> **WHAT YOU HAVE TO DO**
Go through the material and copy each line in which the word "label" shows up.

> **INPUT FOR THIS TASK**
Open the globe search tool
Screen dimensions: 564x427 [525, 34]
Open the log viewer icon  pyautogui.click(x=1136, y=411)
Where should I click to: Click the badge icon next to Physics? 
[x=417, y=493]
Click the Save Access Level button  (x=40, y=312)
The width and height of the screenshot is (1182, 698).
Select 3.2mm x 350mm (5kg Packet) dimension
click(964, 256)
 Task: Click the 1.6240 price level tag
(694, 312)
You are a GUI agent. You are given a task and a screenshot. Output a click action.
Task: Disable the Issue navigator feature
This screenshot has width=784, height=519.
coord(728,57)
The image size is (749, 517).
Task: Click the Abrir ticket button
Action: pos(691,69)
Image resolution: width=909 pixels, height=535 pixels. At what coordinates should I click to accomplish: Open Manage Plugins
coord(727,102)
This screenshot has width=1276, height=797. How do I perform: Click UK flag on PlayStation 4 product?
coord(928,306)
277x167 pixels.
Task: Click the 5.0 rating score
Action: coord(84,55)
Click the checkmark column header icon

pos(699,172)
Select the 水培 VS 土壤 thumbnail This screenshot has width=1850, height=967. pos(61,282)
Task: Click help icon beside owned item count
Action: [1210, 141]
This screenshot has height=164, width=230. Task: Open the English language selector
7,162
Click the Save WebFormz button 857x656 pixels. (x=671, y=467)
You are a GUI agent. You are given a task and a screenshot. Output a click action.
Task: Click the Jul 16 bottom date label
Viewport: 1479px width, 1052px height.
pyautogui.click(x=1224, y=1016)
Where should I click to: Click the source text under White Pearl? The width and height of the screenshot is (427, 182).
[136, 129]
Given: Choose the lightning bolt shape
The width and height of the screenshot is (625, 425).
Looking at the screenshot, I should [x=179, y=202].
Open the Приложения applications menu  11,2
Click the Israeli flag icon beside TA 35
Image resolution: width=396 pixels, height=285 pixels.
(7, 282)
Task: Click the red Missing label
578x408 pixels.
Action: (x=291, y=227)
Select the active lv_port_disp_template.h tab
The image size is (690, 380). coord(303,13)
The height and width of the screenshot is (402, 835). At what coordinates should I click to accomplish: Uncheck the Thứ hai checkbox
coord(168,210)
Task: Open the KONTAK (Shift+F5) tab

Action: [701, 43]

> **TASK OUTPUT**
Task: Click the Jul 16 bottom date label
Task: Click the red Missing label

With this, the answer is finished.